Ensuite, le déploiement d’une solution ZTNA (Zero Trust Network Access) marque un tournant. Ce type de solution contrôle minutieusement chaque accès aux ressources, remplaçant peu à peu les VPN classiques. La surveillance s’intensifie, confiée à des outils de SIEM et d’analytique capables de détecter toute anomalie en temps réel. Pour protéger les données, un ZTDP (Zero Trust Data Protection) encadre la circulation, l’utilisation et la sortie des informations sensibles.
Du côté des éditeurs, des acteurs comme Netskope (ZTNA Next, ZTDP, NG SWG) ou Zscaler (Zero Trust Exchange) proposent des plateformes unifiées. Elles assurent la connexion des utilisateurs, terminaux et applications, sans passer par un VPN, tout en garantissant la microsegmentation et une adaptation dynamique des politiques d’accès. La couche SSE (Security Service Edge), composante du SASE, regroupe ces fonctions et s’étend aussi bien sur site qu’en cloud.
La gouvernance reste un point clé : il est indispensable d’impliquer les responsables métiers et la DSI pour ajuster les politiques d’accès au fil des évolutions.
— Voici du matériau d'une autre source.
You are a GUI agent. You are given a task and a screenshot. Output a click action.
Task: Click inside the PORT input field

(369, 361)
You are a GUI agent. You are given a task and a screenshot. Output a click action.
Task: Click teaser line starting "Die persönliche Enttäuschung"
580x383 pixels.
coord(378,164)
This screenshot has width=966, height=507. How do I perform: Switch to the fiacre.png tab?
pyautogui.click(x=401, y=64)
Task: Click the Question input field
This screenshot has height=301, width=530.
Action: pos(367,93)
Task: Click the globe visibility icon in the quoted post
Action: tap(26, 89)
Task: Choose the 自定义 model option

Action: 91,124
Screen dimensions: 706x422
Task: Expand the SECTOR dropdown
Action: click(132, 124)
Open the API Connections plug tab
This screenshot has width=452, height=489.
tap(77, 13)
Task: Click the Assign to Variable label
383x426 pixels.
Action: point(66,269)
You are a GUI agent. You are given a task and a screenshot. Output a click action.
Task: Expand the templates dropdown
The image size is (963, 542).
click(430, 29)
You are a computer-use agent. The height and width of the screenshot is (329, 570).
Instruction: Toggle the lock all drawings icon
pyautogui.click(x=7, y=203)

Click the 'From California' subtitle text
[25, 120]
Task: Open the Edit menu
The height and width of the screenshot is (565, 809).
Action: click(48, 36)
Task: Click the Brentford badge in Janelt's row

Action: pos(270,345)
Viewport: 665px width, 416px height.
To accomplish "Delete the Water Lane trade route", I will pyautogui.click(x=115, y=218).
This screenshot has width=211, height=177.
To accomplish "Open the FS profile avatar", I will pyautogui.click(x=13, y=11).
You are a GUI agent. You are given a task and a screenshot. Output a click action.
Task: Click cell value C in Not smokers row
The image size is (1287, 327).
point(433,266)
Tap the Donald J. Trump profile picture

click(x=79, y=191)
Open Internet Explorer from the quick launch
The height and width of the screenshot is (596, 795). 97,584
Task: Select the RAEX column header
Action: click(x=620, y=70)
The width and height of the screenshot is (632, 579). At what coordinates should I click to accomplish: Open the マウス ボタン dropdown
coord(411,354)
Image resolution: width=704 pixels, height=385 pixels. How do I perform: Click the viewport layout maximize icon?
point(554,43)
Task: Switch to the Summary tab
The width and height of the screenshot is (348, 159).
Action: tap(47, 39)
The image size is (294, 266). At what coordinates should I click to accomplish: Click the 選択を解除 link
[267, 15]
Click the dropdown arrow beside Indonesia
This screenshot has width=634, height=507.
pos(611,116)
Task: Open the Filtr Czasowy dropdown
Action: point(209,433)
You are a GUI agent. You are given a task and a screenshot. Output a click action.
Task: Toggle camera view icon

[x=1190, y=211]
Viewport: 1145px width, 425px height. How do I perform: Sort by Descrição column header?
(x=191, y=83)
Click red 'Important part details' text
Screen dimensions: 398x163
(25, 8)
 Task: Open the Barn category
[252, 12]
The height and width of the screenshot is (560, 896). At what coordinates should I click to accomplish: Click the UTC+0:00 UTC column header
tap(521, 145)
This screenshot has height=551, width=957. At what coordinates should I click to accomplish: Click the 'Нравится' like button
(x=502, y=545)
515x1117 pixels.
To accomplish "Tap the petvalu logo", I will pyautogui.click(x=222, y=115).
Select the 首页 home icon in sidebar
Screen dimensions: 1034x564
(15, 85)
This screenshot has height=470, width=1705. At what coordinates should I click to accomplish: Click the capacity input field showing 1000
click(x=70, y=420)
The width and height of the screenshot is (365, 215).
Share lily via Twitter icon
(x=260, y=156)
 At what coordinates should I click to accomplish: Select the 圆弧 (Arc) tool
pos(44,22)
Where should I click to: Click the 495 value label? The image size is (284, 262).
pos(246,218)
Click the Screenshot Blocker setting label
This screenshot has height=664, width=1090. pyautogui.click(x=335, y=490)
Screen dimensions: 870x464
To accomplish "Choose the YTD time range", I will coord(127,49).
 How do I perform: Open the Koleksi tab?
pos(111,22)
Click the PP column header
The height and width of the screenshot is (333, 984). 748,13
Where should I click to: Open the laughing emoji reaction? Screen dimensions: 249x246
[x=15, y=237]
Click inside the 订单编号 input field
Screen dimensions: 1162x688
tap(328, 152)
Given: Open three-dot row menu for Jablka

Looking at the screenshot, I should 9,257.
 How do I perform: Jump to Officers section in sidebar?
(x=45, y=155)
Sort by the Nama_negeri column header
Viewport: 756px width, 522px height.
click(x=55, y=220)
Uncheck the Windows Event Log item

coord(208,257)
L’audit régulier, la formation des collaborateurs et le suivi des indicateurs de sécurité assurent l’efficacité et la cohérence de la démarche Zero Trust.
La sécurité informatique ne se joue plus derrière des remparts. Elle s’invente au quotidien, au rythme changeant des usages, prête à déjouer les attaques les plus sophistiquées. Les règles du jeu ont changé : la confiance ne se donne plus, elle se vérifie.